After several interviews, Fields was hired to teach American History and Women’s History at Fresno State and joined a department with far fewer female faculty members in the College of Social Sciences than we have today.

Fields 1In 2007, she published her first  book, An Intimate Affair: Women Lingerie and Sexuality, and next edited a collection of essays Entering the Picture: Judy Chicago, the Fresno Feminist Art Program and the Collective Vision of Women Artists. Other publications include articles on fashion and popular culture, and more recently in Jewish Studies. 

In 2012, Fields launched the Jewish Studies program, including creating new classes such as Jewish Studies 100W and Jews in American Film, which have become central to her course offerings each semester. Yet she has still maintained her research agenda.  “I love doing research and publishing it. I just had an article published on Jewish identity in the Netflix series Orange is the New Black,” Fields said.  “I’m always thinking about new projects when I can find the time, but I want to keep developing the Jewish Studies program to ensure it’s as solid as possible.”

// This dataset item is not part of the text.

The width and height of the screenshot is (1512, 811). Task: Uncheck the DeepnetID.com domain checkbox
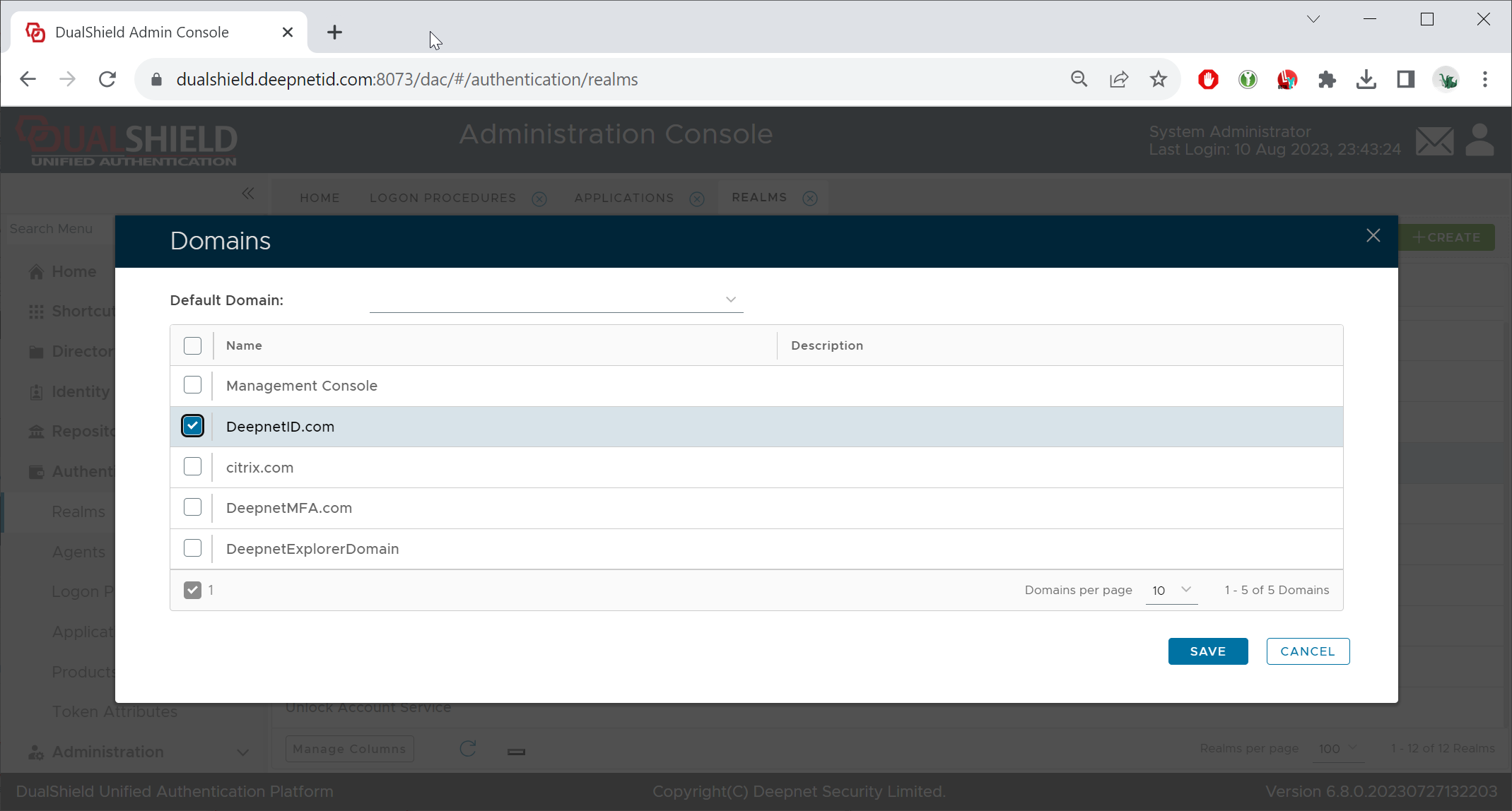click(192, 426)
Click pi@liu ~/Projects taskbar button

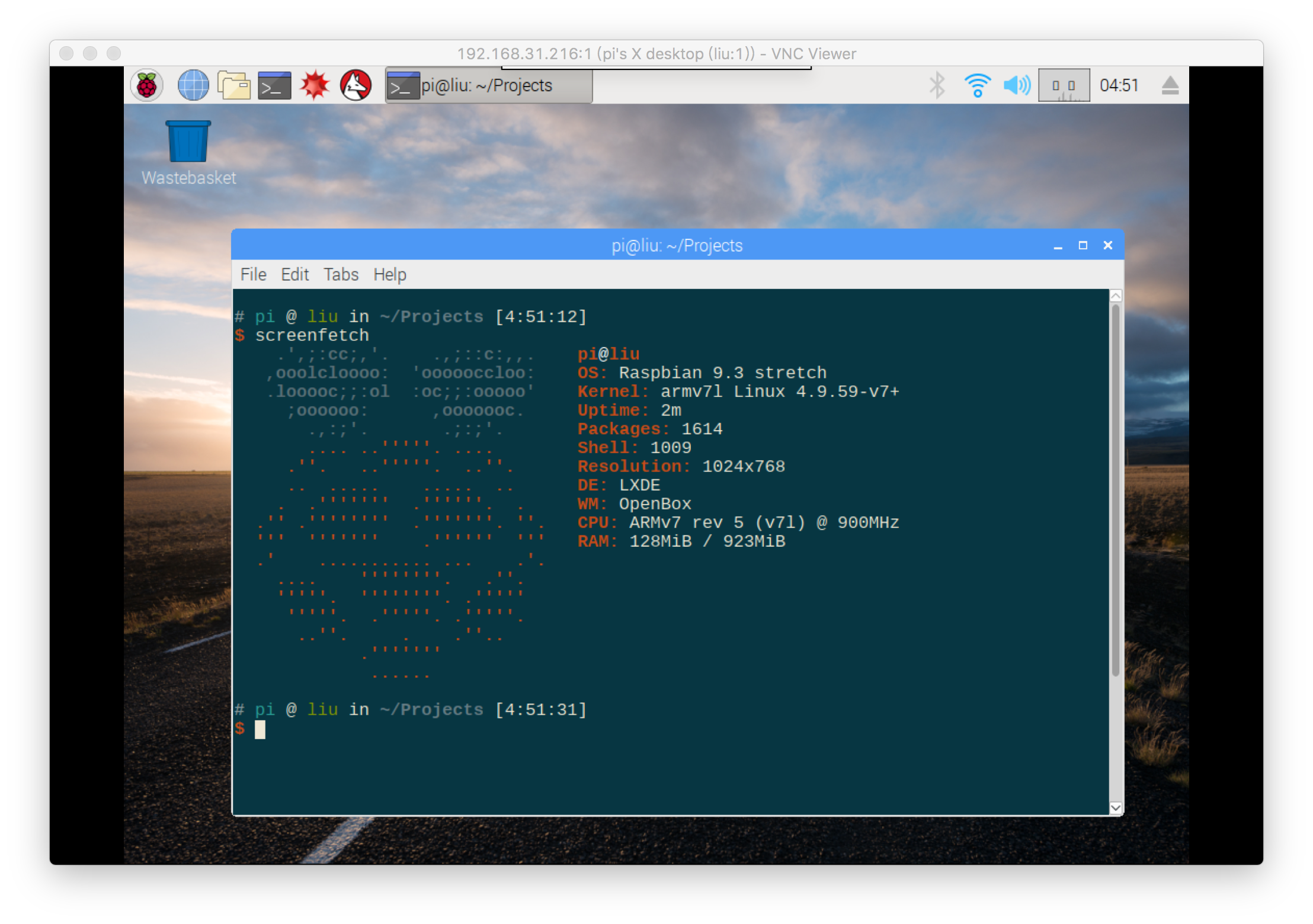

At Fresno State, Fields has worked on a lot more projects than she initially thought she would twenty years ago, including organizing a Jewish Studies lecture series, creating the Jewish Faculty and Staff Association, and serving on the President’s Jewish Leadership Council. 

Now with more women in leadership roles on campus, Fields believes there is greater acceptance of feminist perspectives. “Here’s one way we can think about this: the percentage of male students taking women’s history has increased over the time that I’ve taught it, and I think that’s excellent,” Fields said. “It’s always been in GE, but there were very few male students who were interested in women’s history when I started twenty years ago.  Many female students find learning about women’s past struggles and accomplishments empowering, and experience my classes as places where they can express their perspectives on their own lives as women. It’s rewarding to witness Fresno State students making connections in class between the past we are studying and their present reality, whether the topic is Jewish garment workers in early twentieth-century America or body image in the early twenty-first.”